> Task A
Put the entries into a two-column CSV with the headers "request" and "answer", one row per entry. Begin at the line that has "Where should I" and stop after the line that has "pos(908,189)". Place the entry text and its answer each in one quoted field with line breaks turned into spaces, and leave the pictures out.
::: Text provided :::
Web Crawler

URL frontier, politeness, deduplication, content extraction, crawl traps, index updates.

System Advanced
8 min read
crawling frontier dedup politeness
Companies this resembles: Googlebot · Bingbot · Common Crawl · Internet Archive

Step 1 — Clarify Requirements#

Functional

  • Given a set of seed URLs, discover and download web pages reachable from them.
  • Respect robots.txt, host-level politeness (don’t hammer one host), and crawl-delay directives.
  • Extract content (text, links, structured data) from HTML.
  • Deduplicate URLs and detect near-duplicate content.
  • Re-crawl pages periodically; prioritize freshness based on per-page change frequency.
  • Out of scope: the search ranking that follows.

Non-functional

  • 99.9% availability (crawler downtime is recoverable; bounded backlog).
  • Throughput target: download ~1 B pages per day. (Production at Google or Bing is higher; 1 B/day fits the design we want to teach.)
  • Storage: petabytes of crawled HTML plus extracted content.
  • Politeness is non-negotiable — getting banned by a host kills future coverage.

Step 2 — Capacity Estimation#

  • Pages crawled per day: 1 B → ~12 K pages/sec average, 30 K/sec peak.
  • Per-page size: HTML averages 200 KB compressed; plus images / assets we ignore. Net storage: 1 B × 200 KB = 200 TB/day raw HTML.
  • Indexed content (text-only after stripping): ~30 KB/page → 30 TB/day.
:::
> Task B
Say whether each statement agrees with the web crawler text. Answer yes or no, and quote the words that decide it.
(i) Search ranking is part of the crawler's scope.
(ii) The crawler aims to download about 1 B pages per day.
(iii) HTML pages average 500 KB compressed.
::: Exercise input :::
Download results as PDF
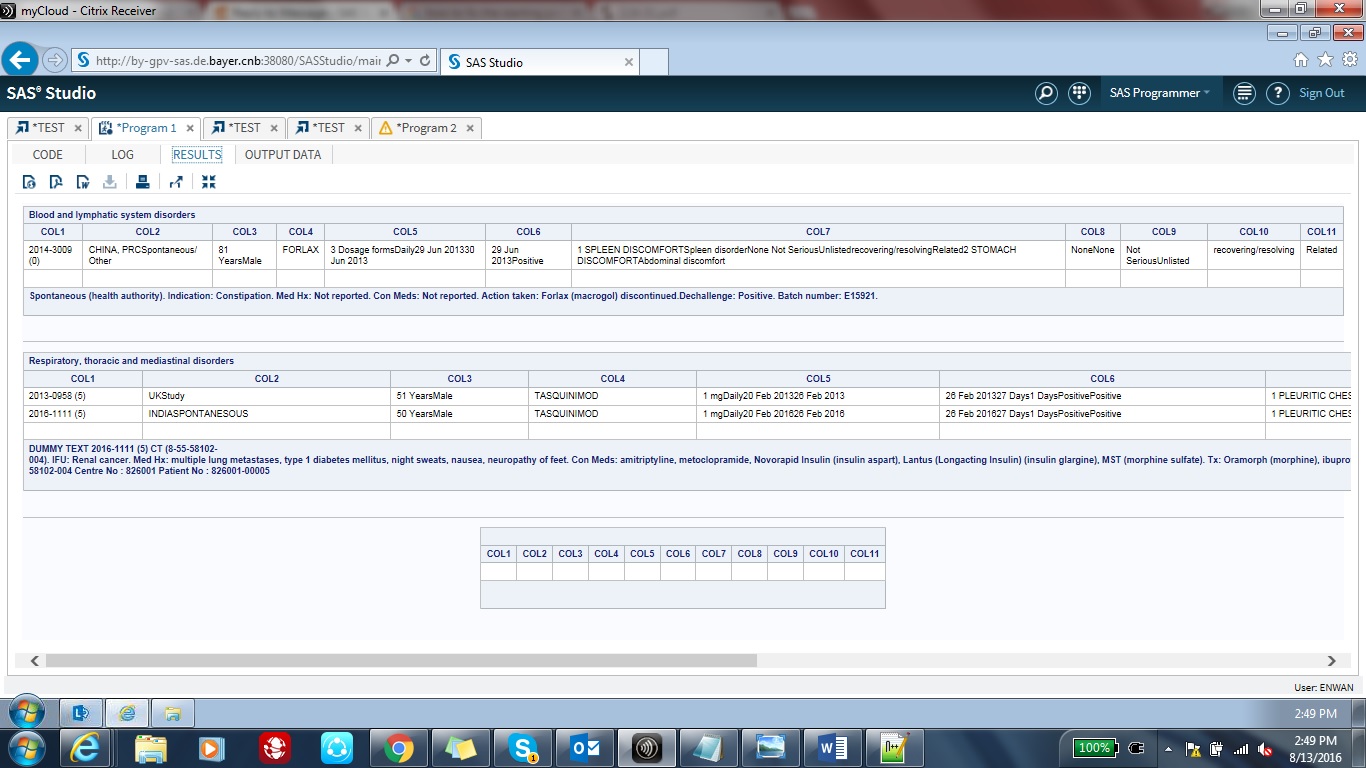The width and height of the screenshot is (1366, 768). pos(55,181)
:::
::: Exercise input :::
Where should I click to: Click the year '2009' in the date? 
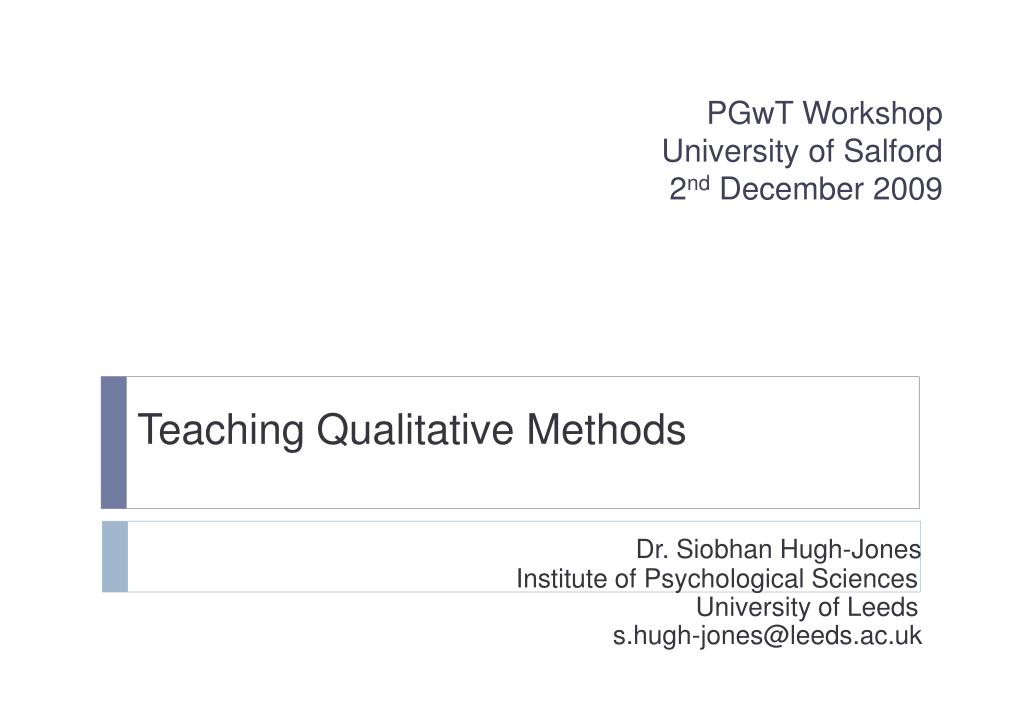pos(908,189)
:::
::: Exercise input :::
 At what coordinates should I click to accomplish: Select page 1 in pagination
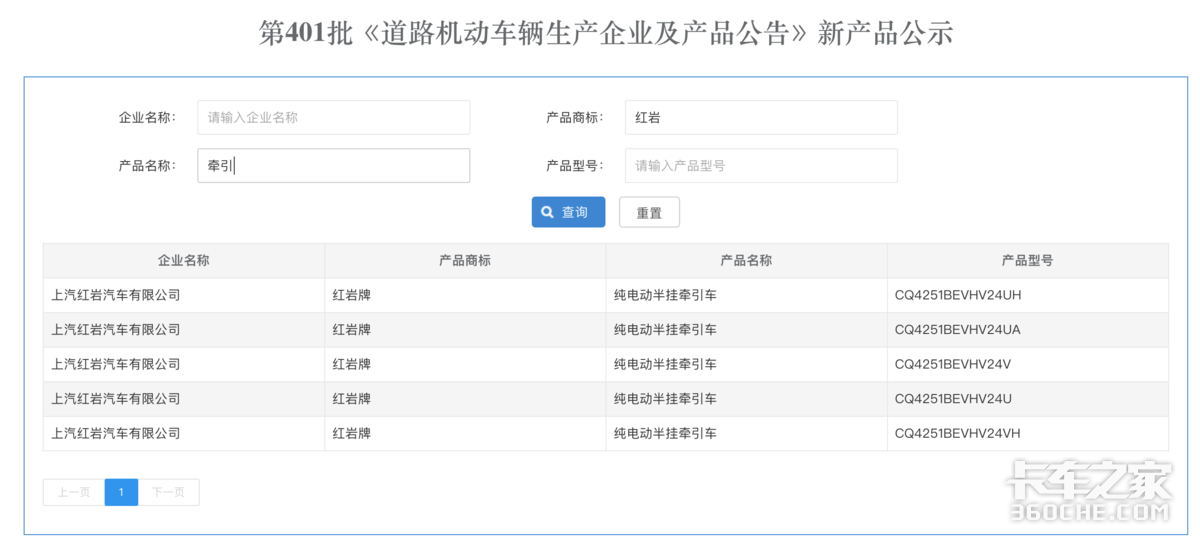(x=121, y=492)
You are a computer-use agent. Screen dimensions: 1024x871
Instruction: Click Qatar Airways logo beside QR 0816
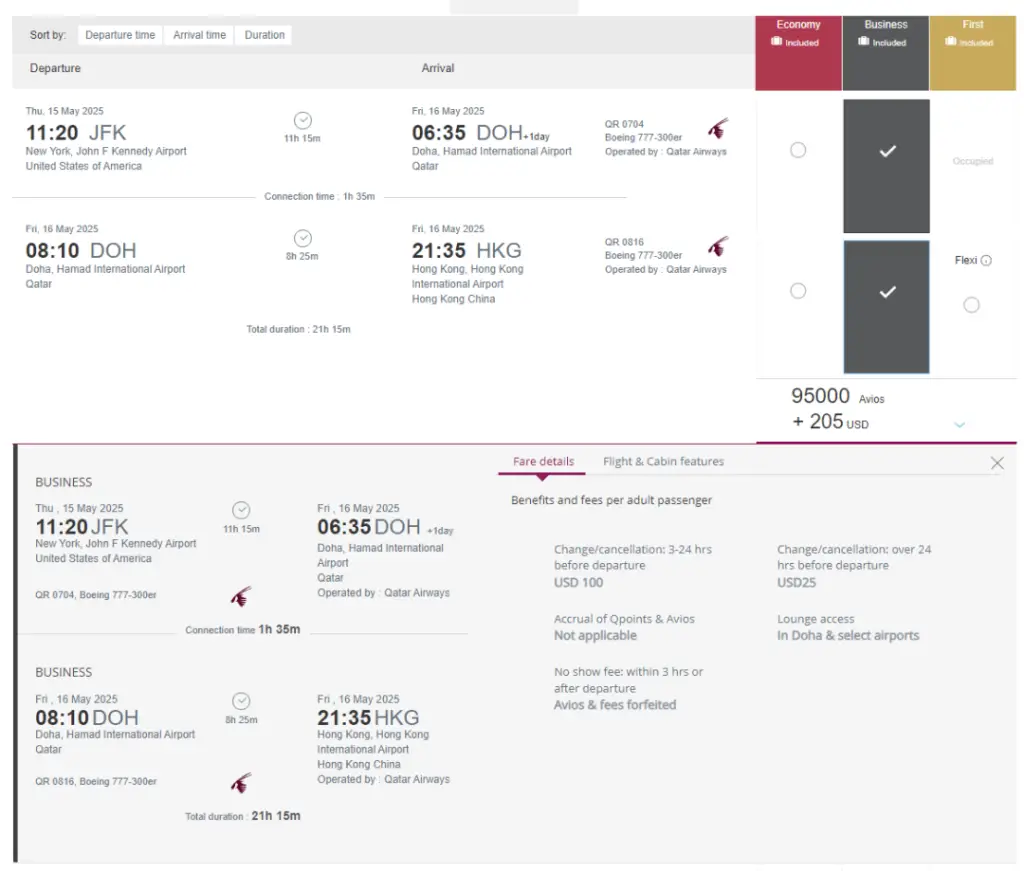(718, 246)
:::
> Complete answer A
request,answer
"Where should I click to: Click the year '2009' in the date?","pos(908,189)"

> Complete answer B
(i) No: "Out of scope: the search ranking that follows."
(ii) Yes: "Throughput target: download ~1 B pages per day."
(iii) No: "HTML averages 200 KB compressed"